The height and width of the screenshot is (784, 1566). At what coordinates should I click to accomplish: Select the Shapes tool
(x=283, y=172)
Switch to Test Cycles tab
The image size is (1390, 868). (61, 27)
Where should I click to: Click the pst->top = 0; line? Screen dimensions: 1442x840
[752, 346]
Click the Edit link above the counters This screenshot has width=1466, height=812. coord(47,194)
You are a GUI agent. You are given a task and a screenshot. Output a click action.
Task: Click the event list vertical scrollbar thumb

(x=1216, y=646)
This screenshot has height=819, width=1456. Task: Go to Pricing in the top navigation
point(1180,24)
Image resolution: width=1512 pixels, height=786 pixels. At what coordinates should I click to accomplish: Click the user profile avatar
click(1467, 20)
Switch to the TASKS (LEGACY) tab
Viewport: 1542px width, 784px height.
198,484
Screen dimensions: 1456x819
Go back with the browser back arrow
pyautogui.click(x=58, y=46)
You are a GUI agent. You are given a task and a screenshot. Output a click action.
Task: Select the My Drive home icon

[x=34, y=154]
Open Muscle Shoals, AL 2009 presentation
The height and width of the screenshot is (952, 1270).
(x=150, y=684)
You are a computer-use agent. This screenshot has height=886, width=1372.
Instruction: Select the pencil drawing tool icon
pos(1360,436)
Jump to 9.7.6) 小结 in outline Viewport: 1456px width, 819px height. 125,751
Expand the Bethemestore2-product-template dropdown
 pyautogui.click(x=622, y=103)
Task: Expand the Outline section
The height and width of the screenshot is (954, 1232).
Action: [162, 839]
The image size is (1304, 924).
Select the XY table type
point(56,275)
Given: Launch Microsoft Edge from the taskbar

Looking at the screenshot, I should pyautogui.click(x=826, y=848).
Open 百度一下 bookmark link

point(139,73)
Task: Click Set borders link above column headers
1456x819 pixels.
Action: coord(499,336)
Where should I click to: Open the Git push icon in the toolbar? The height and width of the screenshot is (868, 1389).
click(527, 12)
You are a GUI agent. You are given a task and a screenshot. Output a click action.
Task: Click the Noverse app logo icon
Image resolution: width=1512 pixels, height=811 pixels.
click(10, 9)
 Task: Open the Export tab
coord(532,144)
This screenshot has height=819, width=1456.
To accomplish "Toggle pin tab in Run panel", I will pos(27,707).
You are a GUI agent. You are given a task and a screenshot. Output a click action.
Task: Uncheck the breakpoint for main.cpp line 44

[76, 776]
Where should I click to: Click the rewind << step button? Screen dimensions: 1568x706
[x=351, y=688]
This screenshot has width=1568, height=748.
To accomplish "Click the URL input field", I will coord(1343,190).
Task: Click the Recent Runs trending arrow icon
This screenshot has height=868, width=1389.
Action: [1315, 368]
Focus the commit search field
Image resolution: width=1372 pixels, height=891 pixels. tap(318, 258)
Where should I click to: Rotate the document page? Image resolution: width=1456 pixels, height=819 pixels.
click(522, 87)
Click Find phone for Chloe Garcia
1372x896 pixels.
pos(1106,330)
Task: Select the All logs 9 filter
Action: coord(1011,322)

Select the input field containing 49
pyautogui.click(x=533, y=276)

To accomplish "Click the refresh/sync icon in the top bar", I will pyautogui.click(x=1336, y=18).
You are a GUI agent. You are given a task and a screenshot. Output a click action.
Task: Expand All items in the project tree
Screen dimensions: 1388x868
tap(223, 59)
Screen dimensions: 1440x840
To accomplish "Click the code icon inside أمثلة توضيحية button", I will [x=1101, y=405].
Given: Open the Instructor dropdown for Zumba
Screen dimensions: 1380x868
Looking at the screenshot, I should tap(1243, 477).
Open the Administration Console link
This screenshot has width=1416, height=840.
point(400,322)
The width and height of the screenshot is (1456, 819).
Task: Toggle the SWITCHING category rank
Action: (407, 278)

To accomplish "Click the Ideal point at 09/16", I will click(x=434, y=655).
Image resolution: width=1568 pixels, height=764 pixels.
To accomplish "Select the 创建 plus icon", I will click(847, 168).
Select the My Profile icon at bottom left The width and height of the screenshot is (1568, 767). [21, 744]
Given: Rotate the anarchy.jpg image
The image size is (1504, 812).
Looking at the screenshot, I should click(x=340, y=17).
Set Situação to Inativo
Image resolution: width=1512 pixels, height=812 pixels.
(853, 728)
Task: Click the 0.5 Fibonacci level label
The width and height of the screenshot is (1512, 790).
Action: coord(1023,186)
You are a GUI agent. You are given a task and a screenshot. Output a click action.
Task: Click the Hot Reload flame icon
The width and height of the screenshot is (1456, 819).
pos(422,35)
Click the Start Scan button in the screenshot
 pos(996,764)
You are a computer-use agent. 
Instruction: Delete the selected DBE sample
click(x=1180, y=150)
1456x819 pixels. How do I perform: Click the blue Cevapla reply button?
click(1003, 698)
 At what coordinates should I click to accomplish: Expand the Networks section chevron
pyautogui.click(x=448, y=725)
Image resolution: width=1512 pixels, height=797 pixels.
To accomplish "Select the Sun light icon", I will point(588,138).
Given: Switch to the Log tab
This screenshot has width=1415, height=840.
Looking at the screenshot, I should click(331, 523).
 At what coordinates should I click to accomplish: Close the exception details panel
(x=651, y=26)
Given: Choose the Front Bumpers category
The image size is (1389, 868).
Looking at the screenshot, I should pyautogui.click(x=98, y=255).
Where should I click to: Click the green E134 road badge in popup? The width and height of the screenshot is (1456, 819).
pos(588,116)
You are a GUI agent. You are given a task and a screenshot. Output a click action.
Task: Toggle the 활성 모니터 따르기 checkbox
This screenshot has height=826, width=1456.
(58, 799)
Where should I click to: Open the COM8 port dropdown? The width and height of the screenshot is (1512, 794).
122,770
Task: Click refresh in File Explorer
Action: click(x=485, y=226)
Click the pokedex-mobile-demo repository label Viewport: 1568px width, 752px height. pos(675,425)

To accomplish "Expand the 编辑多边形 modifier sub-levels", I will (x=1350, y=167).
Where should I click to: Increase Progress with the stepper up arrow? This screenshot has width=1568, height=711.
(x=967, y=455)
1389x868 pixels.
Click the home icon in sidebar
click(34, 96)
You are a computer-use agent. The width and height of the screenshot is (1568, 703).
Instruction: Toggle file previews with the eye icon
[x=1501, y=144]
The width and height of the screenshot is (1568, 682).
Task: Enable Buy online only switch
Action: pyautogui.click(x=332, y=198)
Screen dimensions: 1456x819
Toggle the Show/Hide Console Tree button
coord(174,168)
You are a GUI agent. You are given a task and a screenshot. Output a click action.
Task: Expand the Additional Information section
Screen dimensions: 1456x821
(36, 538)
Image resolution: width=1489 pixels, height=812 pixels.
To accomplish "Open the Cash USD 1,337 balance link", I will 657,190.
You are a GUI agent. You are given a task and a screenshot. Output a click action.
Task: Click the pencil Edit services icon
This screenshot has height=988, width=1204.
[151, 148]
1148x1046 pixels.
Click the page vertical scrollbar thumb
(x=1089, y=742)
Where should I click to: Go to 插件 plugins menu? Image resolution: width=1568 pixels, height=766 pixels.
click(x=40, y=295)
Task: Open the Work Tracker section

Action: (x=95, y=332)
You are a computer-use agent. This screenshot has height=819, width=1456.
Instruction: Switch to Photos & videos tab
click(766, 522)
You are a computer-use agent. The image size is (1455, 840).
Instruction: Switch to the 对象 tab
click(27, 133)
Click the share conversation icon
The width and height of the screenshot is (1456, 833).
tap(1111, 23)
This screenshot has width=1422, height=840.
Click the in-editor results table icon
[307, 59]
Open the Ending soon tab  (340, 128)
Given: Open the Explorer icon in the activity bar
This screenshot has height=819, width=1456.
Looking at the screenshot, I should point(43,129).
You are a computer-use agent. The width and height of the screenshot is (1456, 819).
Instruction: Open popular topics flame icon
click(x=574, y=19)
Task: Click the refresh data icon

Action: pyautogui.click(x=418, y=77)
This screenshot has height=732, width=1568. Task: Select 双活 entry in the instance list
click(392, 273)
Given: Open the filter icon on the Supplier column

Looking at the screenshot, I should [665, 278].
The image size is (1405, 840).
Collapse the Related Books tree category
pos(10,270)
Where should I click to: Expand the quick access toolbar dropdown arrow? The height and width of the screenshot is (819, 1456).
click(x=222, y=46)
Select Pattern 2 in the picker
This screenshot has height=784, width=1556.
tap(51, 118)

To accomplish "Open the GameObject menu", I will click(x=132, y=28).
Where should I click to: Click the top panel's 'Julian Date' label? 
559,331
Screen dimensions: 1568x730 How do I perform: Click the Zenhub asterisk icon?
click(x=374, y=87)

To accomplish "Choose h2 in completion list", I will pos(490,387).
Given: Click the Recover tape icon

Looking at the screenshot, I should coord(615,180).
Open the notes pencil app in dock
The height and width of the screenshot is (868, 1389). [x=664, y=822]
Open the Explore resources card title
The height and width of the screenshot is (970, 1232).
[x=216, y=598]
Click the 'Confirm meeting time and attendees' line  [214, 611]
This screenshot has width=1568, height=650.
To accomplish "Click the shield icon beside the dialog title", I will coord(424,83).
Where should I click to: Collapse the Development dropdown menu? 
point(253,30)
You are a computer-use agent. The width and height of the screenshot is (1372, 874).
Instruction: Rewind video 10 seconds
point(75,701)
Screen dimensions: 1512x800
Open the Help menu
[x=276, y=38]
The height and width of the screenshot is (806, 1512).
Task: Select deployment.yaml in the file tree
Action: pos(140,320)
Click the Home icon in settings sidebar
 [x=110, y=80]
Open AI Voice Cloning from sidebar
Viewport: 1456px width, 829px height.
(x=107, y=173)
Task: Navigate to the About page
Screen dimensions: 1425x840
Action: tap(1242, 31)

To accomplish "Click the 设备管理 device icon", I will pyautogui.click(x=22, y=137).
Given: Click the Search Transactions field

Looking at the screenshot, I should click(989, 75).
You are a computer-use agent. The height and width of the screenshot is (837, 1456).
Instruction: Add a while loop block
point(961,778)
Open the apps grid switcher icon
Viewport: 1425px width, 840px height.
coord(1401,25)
.....
» **WORK ORDER**
Go line by line through the material above and return each one that includes "computer".

» **SOLUTION TO THE EXERCISE**
You are a computer-use agent. This screenshot has height=886, width=1372.
You are a computer-use agent. 
You are a computer-use agent. The width and height of the screenshot is (1568, 703).
You are a computer-use agent. This screenshot has height=819, width=1456.
You are a computer-use agent. The image size is (1455, 840).
You are a computer-use agent. The width and height of the screenshot is (1456, 819).
You are a computer-use agent. The width and height of the screenshot is (1372, 874).
You are a computer-use agent. The height and width of the screenshot is (837, 1456).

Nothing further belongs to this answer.